A report today showed manufacturing in New York, northern New Jersey and southern Connecticut slowed this month. The Fed Bank of New York’s general economic index fell to 4.48 in February from 12.5 in January. Economists in a Bloomberg News survey predicted the index would decline to 8.5. Positive readings mean that activity expanded.
Inditex lost 4 percent to 105.15 euros, its lowest price since September. Citigroup cut the owner of the Zara chain to neutral from buy and lowered its 2015 pre-tax earnings estimate by 3 percent, citing negative foreign exchange effects.
Centrica slid 1.3 percent to 314.4 pence. UBS lowered its recommendation on the Windsor, United Kingdom-based company to sell from neutral, saying potential political intervention may hurt its ability to write long-term contracts and reduce investment confidence. U.K. Energy Secretary Ed Davey on Feb. 10 said he asked the regulator to investigate whether the former state monopoly is profiting from too-high tariffs.
Alstom SA fell 3.8 percent to 20.18 euros. The French government has appointed an unnamed group of consultants to study the train and power-equipment maker’s market position and its strategic options, newspaper Les Echos reported, citing an unidentified person in government.
Separately, Chief Executive Officer Patrick Kron said in a statement today that Alstom is not planning a capital increase.
Lafarge SA, the French cement maker, fell 3.3 percent to 52.60 euros and its Swiss peer Holcim Ltd. lost 0.8 percent to 68.55 Swiss francs.
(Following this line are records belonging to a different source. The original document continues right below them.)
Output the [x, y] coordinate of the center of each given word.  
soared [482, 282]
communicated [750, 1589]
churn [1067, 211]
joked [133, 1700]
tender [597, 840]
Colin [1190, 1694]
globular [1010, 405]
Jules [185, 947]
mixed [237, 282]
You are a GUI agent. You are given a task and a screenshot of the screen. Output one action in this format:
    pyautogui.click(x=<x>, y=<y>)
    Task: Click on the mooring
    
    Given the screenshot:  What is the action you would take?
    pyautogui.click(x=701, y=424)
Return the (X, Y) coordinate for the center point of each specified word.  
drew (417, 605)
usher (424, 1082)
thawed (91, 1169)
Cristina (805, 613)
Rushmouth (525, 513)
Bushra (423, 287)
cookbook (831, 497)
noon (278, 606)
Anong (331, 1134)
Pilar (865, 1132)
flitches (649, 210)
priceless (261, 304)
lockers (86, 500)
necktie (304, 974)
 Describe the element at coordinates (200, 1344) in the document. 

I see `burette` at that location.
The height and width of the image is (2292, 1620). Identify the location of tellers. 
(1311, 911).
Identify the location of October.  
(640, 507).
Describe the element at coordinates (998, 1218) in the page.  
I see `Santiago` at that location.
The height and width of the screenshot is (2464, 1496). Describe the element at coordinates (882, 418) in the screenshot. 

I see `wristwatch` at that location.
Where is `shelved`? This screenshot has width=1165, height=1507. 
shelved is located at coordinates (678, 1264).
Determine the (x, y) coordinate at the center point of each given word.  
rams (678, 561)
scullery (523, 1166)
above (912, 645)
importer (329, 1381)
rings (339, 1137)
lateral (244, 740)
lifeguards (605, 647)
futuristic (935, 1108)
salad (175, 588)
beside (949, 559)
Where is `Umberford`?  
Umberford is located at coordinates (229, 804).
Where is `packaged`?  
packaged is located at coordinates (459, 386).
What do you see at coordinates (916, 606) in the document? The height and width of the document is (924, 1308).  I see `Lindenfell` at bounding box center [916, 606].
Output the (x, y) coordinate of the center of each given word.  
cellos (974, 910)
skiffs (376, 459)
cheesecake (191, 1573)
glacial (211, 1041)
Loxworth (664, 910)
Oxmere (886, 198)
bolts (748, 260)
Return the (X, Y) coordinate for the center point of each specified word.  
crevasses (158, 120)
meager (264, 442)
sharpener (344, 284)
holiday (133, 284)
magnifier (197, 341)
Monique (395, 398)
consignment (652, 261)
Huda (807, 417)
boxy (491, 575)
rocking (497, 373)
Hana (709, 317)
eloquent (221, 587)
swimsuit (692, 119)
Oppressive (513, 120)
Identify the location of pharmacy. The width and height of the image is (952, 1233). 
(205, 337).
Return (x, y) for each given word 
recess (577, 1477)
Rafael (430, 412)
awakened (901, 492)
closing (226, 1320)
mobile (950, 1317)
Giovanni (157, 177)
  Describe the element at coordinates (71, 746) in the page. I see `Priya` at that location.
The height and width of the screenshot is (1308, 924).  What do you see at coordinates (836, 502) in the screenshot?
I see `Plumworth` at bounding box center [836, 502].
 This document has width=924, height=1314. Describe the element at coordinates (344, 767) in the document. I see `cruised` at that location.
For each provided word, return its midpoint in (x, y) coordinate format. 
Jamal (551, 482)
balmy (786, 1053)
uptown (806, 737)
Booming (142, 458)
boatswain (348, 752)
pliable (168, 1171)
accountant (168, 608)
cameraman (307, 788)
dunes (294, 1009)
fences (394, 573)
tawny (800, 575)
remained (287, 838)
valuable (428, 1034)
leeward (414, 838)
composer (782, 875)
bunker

Goldman Sachs Group Inc. cut its rating of both companies to sell, citing foreign-exchange risks from emerging-market currencies. Goldman also said that Lafarge may not achieve its cost-cutting targets.
A gauge of construction-related stocks posted the second-worst performance of the 19 industry groups on the Stoxx 600.
InterContinental Hotels Group Plc slipped 3.2 percent to 1,981 pence. The world’s largest provider of hotel accommodation said renovation costs will hurt this year’s earnings. Operating profit before exceptional items and tax in 2013 climbed to $668 million from $605 million a year earlier, the Denham, England-based company said today in a statement.
Casino rose 3.2 percent to 80.85 euros, for its biggest gain since October. The owner of Monoprix and Big C supermarkets said so-called trading profit advanced to 2.36 billion euros ($3.24 billion). That beat analysts’ calls for 2.35 billion euros. Casino also said it’s targeting a resumption of sales growth in France this year.
Delhaize Group SA gained 3.9 percent to 49.77 euros. Morgan Stanley upgraded the owner of the Food Lion supermarkets to overweight, similar to a buy rating, from equal weight, saying it will perform better than its European peers on its ability to generate sustainable free cash flow.
Hochtief AG climbed 4.7 percent to 62.74 euros. Goldman Sachs raised the German builder controlled by Spain’s Actividades de Construccion & Servicios SA to buy from neutral, citing its recent performance lagging its peers and the possibility of a share buyback.
Hochtief has risen 1.1 percent since the start of the year, compared with the 4 percent gain of a gauge of construction-related shares on the Stoxx 600.
Pandora A/S advanced 2 percent to 324.90 Danish kroner. The jeweler known for its charm bracelets announced its biggest ever share buyback after fourth-quarter profit beat estimates.
Pandora will buy back as much as 2.4 billion kroner ($440 million) of stock in 2014, the Glostrup-based company said today as it reported a 76 percent increase in net income for the final three months of 2013.
MTU Aero Engines AG climbed 1 percent to 63.61 euros. The German aircraft-engine manufacturer said 2013 sales rose 11 percent to 3.74 billion euros. That beat the 3.72 billion euros estimated by analysts.